[Required work]: In the items below, change "GUI agent" to "interface agent" and reproduce the text with nothing else altered. Leave out the pictures.

[Records provided]:
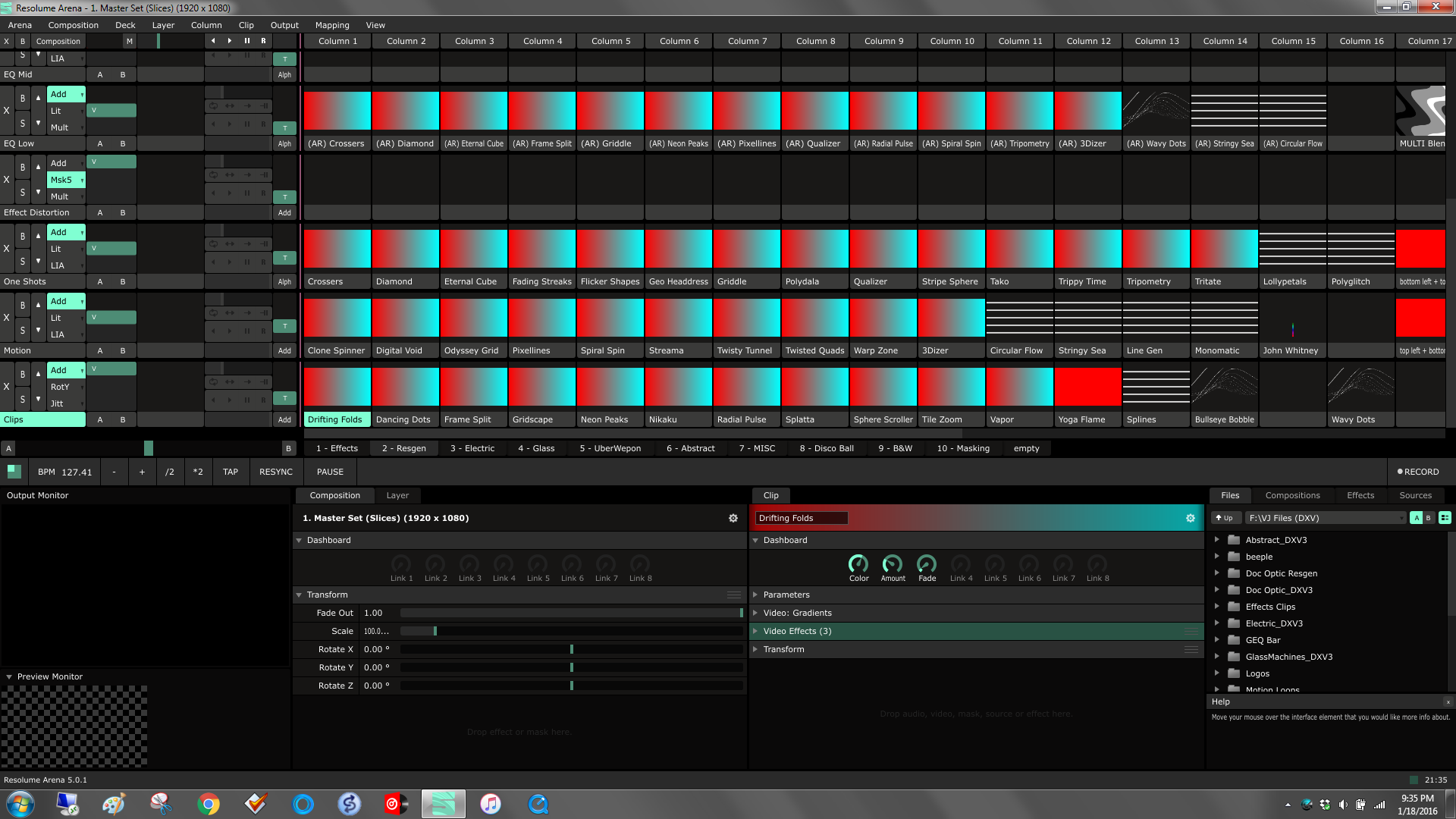The width and height of the screenshot is (1456, 819).
Task: Adjust the Scale slider in Transform
Action: click(x=435, y=631)
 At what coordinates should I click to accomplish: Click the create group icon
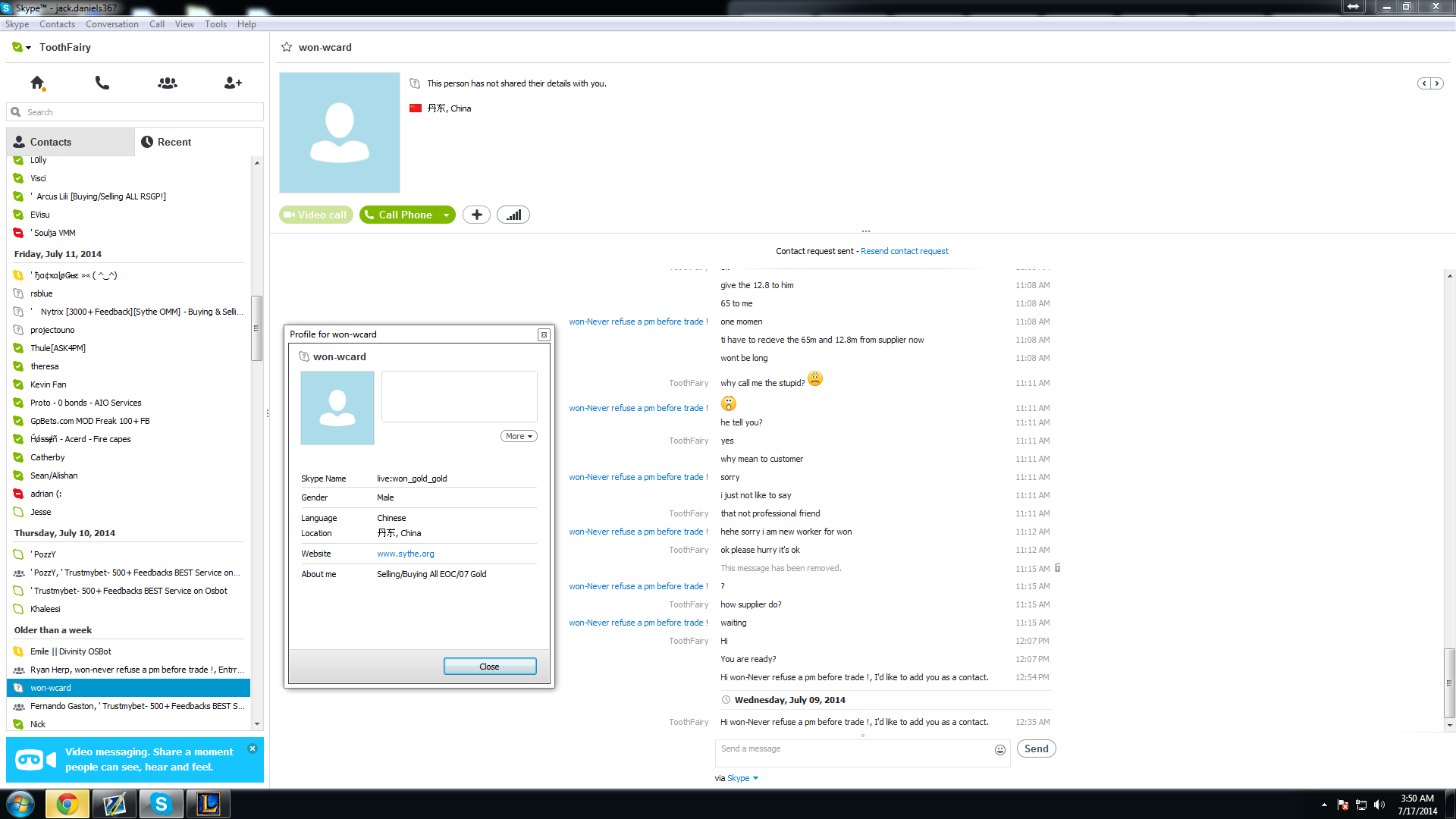click(x=168, y=83)
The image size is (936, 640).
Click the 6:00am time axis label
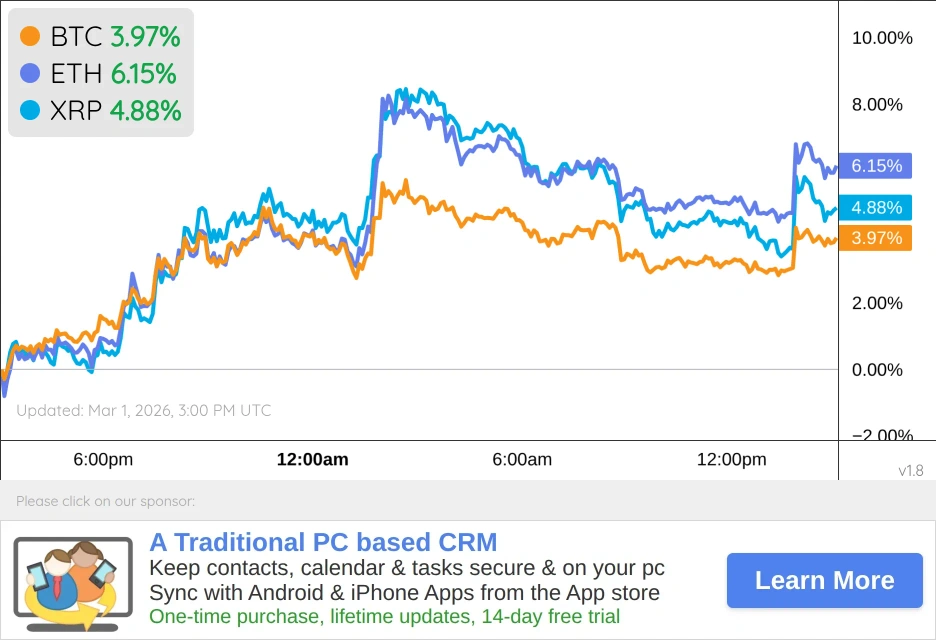pos(522,460)
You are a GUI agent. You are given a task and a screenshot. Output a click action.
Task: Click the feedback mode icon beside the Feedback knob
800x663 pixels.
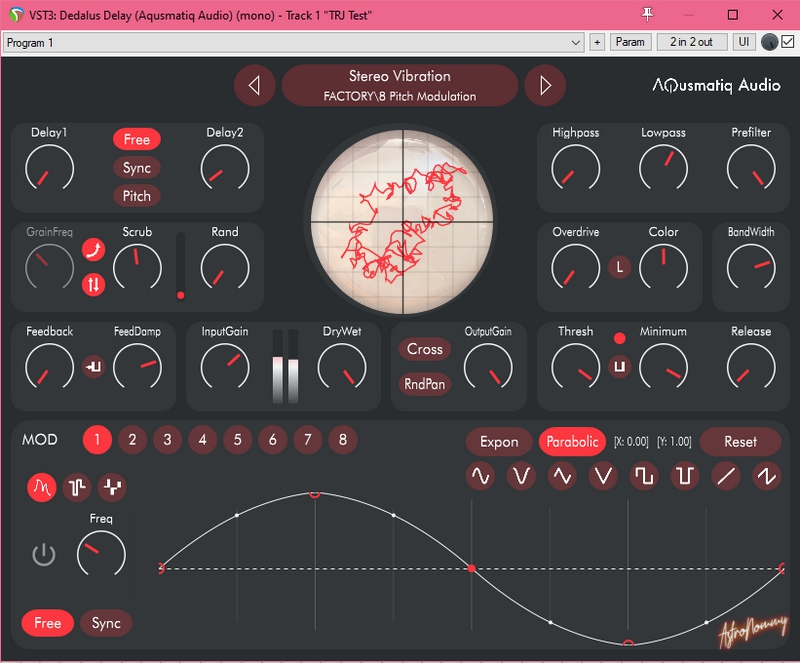point(93,366)
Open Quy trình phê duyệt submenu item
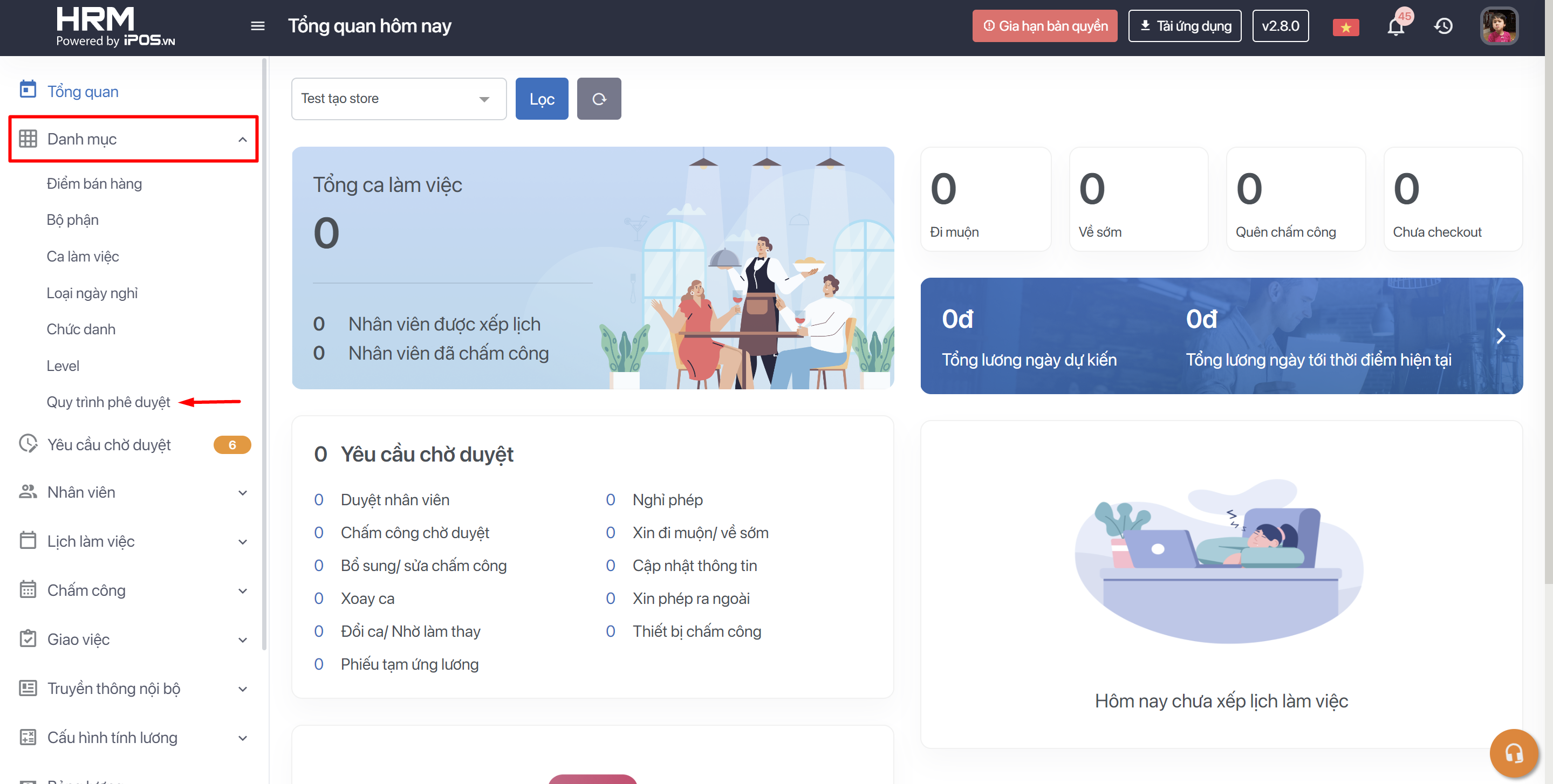Image resolution: width=1553 pixels, height=784 pixels. [108, 402]
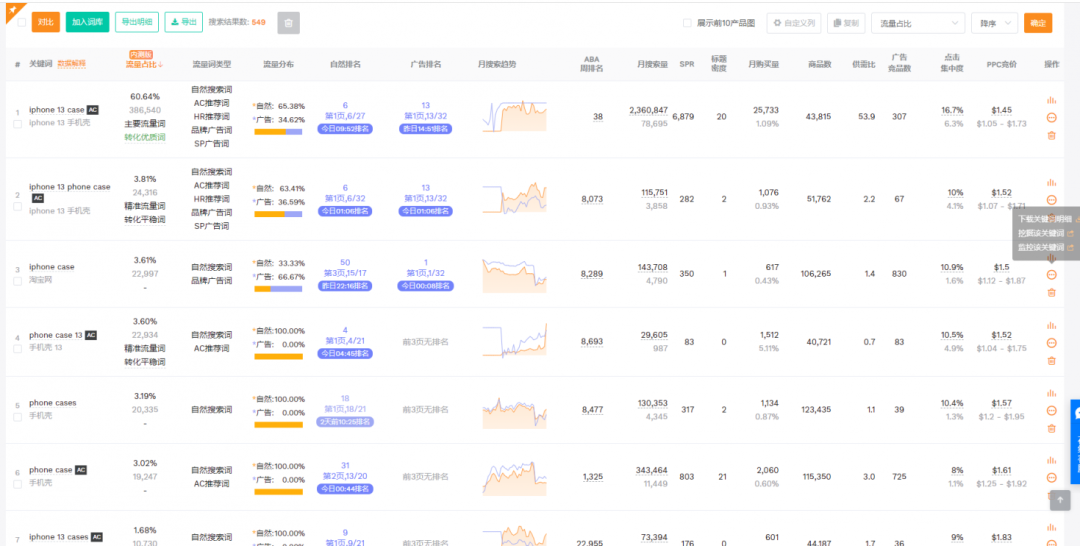Click the more options circle for phone cases row
This screenshot has width=1080, height=546.
(x=1051, y=410)
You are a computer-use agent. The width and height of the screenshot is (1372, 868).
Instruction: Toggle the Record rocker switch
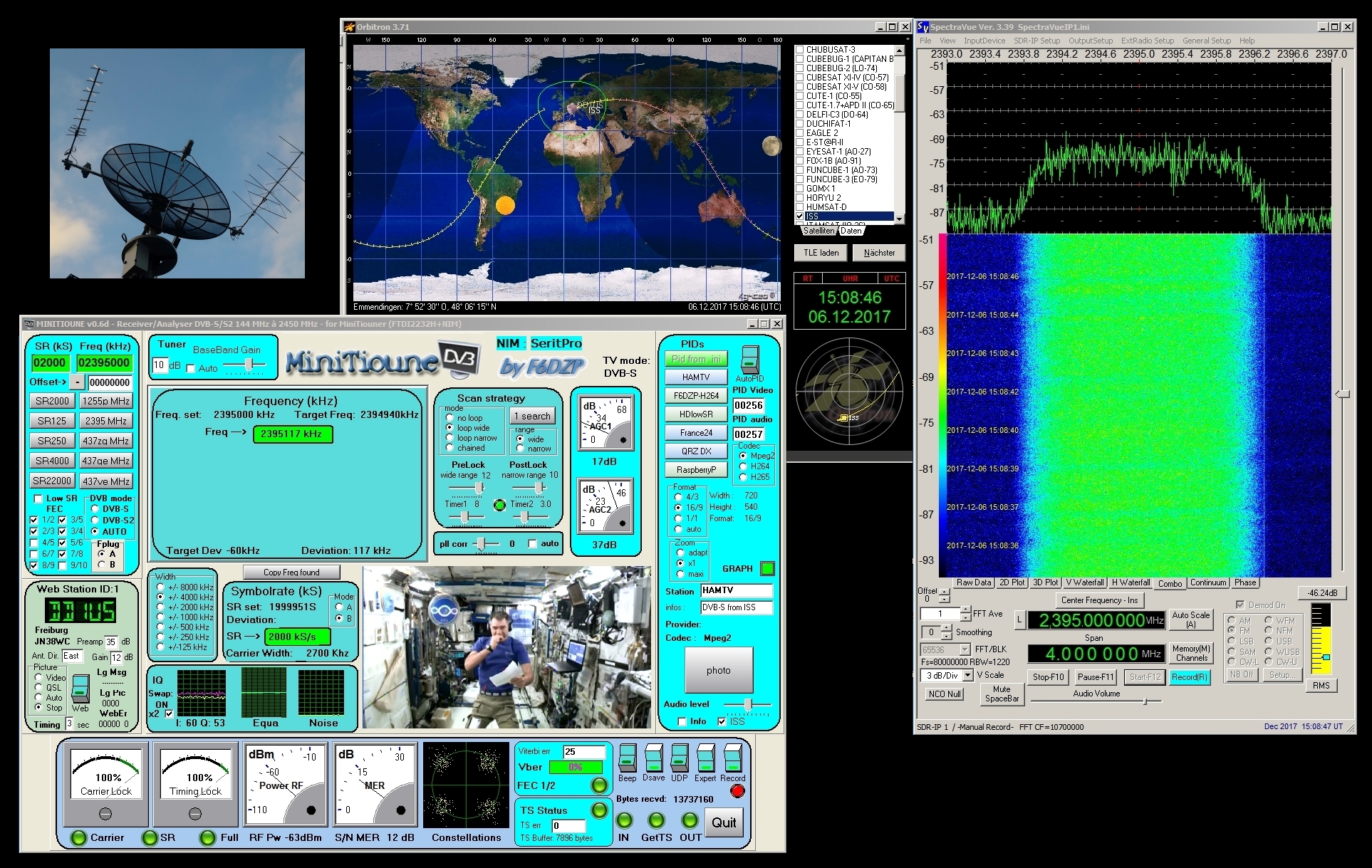pos(732,758)
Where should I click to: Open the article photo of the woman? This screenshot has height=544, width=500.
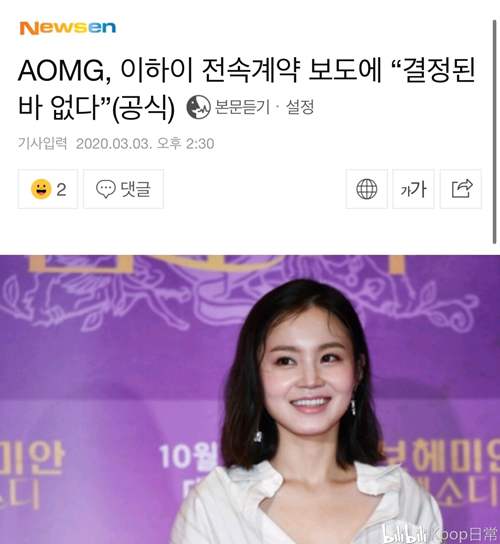click(x=250, y=399)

[Right answer]:
The width and height of the screenshot is (1456, 819).
Task: Adjust the Scale slider in Transform
Action: click(x=435, y=631)
 At what coordinates should I click to accomplish: Click the create group icon
click(x=168, y=83)
The image size is (936, 640).
Click the 6:00am time axis label
pos(522,460)
You are a interface agent. You are given a task and a screenshot. Output a click action.
Task: Click the feedback mode icon beside the Feedback knob
800x663 pixels.
point(93,366)
Open Quy trình phê duyệt submenu item
Image resolution: width=1553 pixels, height=784 pixels. [108, 402]
Click the more options circle for phone cases row
This screenshot has width=1080, height=546.
(x=1051, y=410)
You are a computer-use agent. The width and height of the screenshot is (1372, 868).
Instruction: Toggle the Record rocker switch
pos(732,758)
Where should I click to: Open the article photo of the woman? This screenshot has height=544, width=500.
click(x=250, y=399)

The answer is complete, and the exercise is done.